Murphy Says We’re Restoring NJ’s Economy — Not Yet Saying When
If New Jersey's on "The Road Back," to a normal life and familiar economy, it's idling at mile marker 0 — waiting for the go-ahead to shift into drive.
Gov. Phil Murphy Monday outlined principles for a plan he's calling "The Road Back: Restoring Economic Health Through Public Health" — stressing a need for infrastructure that would help contain the novel coronavirus in the coming months, and restore public confidence that it's safe to walk into stores, restaurants and other public spaces.
But the governor stopped far short of suggesting dates or even hard benchmarks for any of the many restrictions aimed at at slowing the spread of the virus. His stay-at-home order remains in effect. Most retail remains closed. Masks remain required in those stores that are allow to open — at least for now. And public gatherings remain banned.
"(New Jersey residents) are not looking for a date.
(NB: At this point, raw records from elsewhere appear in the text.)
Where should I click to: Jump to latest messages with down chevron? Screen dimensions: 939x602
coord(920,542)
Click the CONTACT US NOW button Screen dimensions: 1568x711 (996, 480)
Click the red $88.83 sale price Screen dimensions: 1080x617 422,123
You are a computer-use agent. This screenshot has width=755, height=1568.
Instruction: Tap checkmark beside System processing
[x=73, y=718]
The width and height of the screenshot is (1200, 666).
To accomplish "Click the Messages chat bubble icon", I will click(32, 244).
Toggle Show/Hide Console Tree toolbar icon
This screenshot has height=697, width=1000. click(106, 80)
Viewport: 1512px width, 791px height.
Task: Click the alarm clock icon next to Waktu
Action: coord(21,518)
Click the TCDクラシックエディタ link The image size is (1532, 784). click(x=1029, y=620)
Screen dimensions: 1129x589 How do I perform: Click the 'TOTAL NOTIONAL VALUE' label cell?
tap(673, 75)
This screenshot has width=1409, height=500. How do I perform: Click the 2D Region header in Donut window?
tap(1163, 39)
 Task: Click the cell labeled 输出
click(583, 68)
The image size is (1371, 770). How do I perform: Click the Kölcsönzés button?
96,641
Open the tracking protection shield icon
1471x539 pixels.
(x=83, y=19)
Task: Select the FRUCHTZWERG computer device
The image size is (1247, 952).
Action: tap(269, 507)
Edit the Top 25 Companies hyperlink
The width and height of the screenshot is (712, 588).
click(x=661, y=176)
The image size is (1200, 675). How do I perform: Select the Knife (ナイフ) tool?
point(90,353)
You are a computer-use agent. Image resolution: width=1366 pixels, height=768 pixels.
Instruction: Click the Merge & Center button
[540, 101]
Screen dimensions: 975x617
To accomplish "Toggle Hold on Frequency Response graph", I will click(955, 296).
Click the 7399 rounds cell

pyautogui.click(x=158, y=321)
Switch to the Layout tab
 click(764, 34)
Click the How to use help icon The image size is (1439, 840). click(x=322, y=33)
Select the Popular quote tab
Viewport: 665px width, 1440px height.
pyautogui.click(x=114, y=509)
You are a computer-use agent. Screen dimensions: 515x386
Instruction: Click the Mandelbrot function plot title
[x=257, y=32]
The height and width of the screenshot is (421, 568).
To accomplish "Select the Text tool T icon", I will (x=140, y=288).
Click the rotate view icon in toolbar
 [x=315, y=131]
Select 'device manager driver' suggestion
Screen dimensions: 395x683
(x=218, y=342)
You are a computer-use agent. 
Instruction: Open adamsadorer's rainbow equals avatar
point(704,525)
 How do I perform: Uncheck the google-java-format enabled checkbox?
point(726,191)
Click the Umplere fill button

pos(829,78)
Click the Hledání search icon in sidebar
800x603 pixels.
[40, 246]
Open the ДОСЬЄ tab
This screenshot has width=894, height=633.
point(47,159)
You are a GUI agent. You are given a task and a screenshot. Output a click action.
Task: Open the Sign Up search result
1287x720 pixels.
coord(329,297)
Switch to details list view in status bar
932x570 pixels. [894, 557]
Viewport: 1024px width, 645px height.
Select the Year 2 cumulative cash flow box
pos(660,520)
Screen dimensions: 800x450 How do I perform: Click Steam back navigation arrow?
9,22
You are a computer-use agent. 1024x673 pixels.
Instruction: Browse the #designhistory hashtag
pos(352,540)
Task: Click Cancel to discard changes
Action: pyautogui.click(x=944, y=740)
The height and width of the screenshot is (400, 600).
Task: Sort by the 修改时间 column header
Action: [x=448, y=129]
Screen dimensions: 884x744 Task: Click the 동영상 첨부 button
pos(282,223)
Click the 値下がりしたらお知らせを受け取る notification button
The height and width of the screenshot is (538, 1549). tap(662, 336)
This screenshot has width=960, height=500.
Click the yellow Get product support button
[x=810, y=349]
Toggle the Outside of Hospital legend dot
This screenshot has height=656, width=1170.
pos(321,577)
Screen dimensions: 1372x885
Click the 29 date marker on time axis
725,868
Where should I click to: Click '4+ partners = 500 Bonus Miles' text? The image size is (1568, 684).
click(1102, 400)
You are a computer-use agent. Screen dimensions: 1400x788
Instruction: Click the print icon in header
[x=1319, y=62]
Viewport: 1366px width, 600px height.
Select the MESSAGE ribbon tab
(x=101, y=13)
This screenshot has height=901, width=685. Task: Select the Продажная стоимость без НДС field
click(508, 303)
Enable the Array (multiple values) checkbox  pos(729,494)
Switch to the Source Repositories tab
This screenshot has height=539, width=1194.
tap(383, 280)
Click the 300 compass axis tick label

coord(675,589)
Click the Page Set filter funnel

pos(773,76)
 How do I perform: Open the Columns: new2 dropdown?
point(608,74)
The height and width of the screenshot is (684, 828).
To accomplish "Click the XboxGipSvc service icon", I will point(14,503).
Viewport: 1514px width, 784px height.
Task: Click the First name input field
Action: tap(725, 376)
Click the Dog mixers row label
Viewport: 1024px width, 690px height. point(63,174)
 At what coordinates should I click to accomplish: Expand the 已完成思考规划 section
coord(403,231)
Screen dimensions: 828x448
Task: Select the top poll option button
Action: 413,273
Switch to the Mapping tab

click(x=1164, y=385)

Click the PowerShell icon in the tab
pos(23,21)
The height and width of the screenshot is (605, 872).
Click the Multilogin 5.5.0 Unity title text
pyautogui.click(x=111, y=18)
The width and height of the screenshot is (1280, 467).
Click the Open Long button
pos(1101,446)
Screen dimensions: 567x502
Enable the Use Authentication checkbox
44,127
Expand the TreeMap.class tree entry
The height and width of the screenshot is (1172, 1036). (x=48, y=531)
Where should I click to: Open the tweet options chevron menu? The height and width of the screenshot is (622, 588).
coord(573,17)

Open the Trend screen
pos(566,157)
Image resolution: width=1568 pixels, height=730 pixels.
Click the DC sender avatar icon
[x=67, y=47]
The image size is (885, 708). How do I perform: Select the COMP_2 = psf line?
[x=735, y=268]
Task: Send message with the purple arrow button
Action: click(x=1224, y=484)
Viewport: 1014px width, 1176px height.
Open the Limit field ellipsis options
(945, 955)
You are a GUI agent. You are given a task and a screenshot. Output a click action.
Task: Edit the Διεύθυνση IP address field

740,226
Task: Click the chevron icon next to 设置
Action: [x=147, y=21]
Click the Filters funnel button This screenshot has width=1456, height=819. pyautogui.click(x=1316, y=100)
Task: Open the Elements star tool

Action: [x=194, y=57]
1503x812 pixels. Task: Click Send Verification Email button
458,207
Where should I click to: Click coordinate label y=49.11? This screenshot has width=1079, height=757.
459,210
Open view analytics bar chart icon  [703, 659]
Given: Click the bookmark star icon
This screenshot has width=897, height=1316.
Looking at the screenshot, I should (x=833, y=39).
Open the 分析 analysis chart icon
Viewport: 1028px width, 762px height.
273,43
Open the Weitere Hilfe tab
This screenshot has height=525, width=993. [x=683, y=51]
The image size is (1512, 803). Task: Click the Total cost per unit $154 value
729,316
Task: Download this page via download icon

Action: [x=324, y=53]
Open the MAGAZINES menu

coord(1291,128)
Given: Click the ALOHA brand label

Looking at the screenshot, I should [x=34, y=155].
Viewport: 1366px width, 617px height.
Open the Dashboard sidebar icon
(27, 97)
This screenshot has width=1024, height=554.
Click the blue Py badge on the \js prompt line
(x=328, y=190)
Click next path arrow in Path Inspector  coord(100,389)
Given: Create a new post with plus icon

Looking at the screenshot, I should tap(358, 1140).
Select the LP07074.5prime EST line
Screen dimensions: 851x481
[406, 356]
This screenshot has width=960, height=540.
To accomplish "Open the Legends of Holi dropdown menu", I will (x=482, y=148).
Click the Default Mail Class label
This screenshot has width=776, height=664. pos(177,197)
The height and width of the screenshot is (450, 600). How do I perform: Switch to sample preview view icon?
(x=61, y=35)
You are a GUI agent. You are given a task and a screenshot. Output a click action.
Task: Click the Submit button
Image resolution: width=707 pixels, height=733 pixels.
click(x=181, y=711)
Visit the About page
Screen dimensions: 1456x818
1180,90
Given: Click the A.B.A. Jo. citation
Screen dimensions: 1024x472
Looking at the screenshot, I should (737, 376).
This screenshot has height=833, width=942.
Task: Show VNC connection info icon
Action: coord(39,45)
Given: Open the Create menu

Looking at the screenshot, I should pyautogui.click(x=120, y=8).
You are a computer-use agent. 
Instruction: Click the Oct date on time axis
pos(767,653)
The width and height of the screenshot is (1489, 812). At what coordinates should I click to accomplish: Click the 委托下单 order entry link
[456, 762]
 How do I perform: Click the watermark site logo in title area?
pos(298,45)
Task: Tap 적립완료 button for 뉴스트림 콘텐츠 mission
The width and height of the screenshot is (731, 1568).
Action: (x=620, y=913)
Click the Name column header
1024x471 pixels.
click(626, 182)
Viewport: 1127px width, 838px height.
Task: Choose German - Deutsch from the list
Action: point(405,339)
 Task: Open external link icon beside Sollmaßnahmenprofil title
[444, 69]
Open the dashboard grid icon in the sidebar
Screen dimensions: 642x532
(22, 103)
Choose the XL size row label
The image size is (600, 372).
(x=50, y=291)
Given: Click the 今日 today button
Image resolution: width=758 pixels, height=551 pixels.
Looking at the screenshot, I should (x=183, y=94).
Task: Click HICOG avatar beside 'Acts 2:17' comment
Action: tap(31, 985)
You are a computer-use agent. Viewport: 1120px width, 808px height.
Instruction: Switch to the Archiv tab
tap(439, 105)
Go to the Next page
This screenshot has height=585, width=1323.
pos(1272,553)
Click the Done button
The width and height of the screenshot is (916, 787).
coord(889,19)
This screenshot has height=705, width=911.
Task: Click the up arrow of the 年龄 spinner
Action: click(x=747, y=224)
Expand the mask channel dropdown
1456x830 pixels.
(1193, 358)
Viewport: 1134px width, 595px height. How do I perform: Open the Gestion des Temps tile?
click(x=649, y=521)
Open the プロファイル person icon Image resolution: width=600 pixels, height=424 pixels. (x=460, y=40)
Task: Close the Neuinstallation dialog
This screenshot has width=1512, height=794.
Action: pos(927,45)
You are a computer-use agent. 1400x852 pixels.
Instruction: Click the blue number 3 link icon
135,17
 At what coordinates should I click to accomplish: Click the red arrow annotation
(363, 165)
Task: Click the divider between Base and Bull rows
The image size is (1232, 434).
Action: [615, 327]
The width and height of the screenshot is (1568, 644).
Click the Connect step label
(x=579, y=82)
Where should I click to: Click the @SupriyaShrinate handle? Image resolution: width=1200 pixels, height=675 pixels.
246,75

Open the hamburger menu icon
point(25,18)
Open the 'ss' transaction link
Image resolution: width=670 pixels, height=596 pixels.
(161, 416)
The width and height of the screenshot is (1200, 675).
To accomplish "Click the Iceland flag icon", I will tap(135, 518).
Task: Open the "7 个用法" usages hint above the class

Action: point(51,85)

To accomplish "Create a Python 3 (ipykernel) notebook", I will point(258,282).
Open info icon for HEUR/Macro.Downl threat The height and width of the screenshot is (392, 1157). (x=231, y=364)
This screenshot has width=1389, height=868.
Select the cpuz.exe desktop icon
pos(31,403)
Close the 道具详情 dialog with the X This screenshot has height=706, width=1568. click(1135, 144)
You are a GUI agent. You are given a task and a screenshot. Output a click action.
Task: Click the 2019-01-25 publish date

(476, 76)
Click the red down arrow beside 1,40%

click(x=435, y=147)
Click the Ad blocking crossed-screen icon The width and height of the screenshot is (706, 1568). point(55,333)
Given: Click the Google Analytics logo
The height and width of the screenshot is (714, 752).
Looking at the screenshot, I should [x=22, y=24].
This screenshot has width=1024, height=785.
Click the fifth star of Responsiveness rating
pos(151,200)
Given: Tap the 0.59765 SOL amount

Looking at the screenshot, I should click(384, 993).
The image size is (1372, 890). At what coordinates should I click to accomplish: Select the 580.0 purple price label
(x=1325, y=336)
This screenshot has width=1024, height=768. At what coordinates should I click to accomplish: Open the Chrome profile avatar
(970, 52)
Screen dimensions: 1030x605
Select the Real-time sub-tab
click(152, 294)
They are looking for a plan," Congressman Tom Malinowski said at Murphy's daily coronavirus news briefing Monday. "They understand the reopening is not something the governor can make happen by waving a magic wand."
And Murphy's lieutenant governor, Sheilla Oliver, offered a similar sentiment: "I think that the 'Road Back' is reflective of the sentiment of the people of New Jersey."
But the preliminary direction from the governor — who said a panel focused on a reopening of New Jersey's economy would be announced Tuesday — comes amid pressure from several corners to take concrete steps. Protesters hit the streets of Trenton earlier this month, saying a reopening is overdue and questioning the governor's authority to order closures in the first place. President Donald Trump has been alternately deferential to governors and insistent states move to jumpstart their economies.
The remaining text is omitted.